▶ [WHAT THE TASK ASKS] Lines with "agent": please show every one of them from the listing below.

▶

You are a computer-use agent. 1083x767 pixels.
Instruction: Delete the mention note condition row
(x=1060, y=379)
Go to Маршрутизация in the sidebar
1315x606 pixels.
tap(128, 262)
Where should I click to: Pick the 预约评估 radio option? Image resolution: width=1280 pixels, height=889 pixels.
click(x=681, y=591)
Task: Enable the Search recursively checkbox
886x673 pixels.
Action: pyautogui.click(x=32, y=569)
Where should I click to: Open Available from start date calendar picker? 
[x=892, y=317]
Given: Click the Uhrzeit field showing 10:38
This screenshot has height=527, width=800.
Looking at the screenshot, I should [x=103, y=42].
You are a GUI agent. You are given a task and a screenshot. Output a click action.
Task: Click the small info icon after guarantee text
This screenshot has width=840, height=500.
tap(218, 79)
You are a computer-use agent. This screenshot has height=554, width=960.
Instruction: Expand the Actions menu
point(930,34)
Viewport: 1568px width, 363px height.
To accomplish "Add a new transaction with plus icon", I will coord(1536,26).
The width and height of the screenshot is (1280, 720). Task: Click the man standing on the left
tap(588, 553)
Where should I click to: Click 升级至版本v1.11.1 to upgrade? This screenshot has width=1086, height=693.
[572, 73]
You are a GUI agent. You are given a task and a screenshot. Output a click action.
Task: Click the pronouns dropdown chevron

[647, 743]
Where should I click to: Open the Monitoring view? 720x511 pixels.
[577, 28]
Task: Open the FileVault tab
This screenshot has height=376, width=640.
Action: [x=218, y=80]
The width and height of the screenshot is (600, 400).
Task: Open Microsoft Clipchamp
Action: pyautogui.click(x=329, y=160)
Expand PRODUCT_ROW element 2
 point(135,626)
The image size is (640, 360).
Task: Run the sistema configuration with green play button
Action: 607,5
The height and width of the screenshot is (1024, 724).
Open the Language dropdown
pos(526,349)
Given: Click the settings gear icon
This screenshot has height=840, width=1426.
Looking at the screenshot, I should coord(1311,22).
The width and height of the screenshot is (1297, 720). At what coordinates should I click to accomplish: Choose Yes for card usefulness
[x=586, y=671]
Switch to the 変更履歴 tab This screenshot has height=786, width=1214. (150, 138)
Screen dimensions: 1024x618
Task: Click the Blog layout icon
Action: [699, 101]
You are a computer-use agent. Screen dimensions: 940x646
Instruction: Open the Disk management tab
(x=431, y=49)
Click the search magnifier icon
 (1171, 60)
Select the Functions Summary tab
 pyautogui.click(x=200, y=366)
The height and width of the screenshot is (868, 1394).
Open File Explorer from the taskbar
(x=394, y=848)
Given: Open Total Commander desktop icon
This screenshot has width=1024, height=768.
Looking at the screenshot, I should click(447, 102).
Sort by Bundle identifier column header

◀

▶ [RESULT OF THE EXERCISE]
You are a computer-use agent. 1083x767 pixels.
You are a GUI agent. You are given a task and a screenshot. Output a click action.
You are a computer-use agent. This screenshot has height=554, width=960.
You are a GUI agent. You are given a task and a screenshot. Output a click action.
You are a computer-use agent. Screen dimensions: 940x646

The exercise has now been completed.